In the framework of this project, it is recommended to put an emphasis on finding ways and means to increase the knowledge base in order to jointly identify, reduce and mitigate the trans-boundary risks from changing land and water use as well as from climate change in the trans-boundary aquifer systems of the Senegal River Basin. This will assist the joint management of risk and uncertainty in the Basin.
A specific programme needs to be developed to:
· Develop comprehensive water-management,land-use and energy-development strategies that fully recognize groundwater’s important role in the hydrologic cycle and prepare a Trans-boundary Diagnostic Analysis, to define threats and root causes. This requires better characterization of the groundwater reservoirs in the basin, their interrelations with surface water and ecosystems, and a better understanding of the response of the regional hydrologic system to natural and human-induced stresses.

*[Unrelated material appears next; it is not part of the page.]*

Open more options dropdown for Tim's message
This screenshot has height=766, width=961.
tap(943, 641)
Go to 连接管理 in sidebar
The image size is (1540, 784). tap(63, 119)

· Identify the most critical ecosystem, surface and groundwater threats based on current and expected environmental conditions, local resource management policies, laws, practices and mechanisms of conflict resolution, capacity needs as well as possible bottlenecks in addressing these problems. This phase of the project will deal particularly with human and environmental threats in the trans-boundary context.
· Identify and evaluate selected areas that would be used as pilots for case studies. This phase of the project will deal with observation of environmental,social and political trends (such as groundwater utilization and degradation, impacts on the popula-tion, efficiency of existing water management agencies and local regulations, potential for inter-community and international conflicts of interest and mechanisms for their resolution). In addition, future predictions will be made by projecting trends in climate change, population growth, development, and environmental degradation. The case study may feed back the estimation of groundwater balance.
· Improve the understanding of physiographic, geological, pedological and hydrogeological parameters that determine the vulnerability of the aquifer systems to pollution in the Senegal Basin and provide information support for development of policies and measures to enable protection of groundwater from pollution in the basin.
· Build institutional capacity that would promote collaborative research in sustainable water resources management in the Senegal River Basin,both at the national and regional levels.
· Establish a joint development and conservation strategy for the trans-boundary aquifer system of the Senegal River Basin and implement a common legal and institutional management framework for joint formulation and implementation and enforcement of risk mitigation policies.
· Develop public awareness and stakeholder participation programs, along with capacity building for intergovernmental communication.
This paper has been prepared within the framework of the UNESCO-IHP and its focal area 1–5 "global change climate variability in arid and semi-arid regions", and within the MoU between UNESCO Nairobi Office and UNEP on case studies of climate and human activity impact on groundwater system in several regions in Africa. It was presented at the workshop on vulnerability assessment of Trans-boundary waters held in Pretoria (November 4–6,2009). Revisions of a previous manuscript by S. Diop and E.Naah, and kind support from I. Mall in the final editing of the paper, are gratefully acknowledged.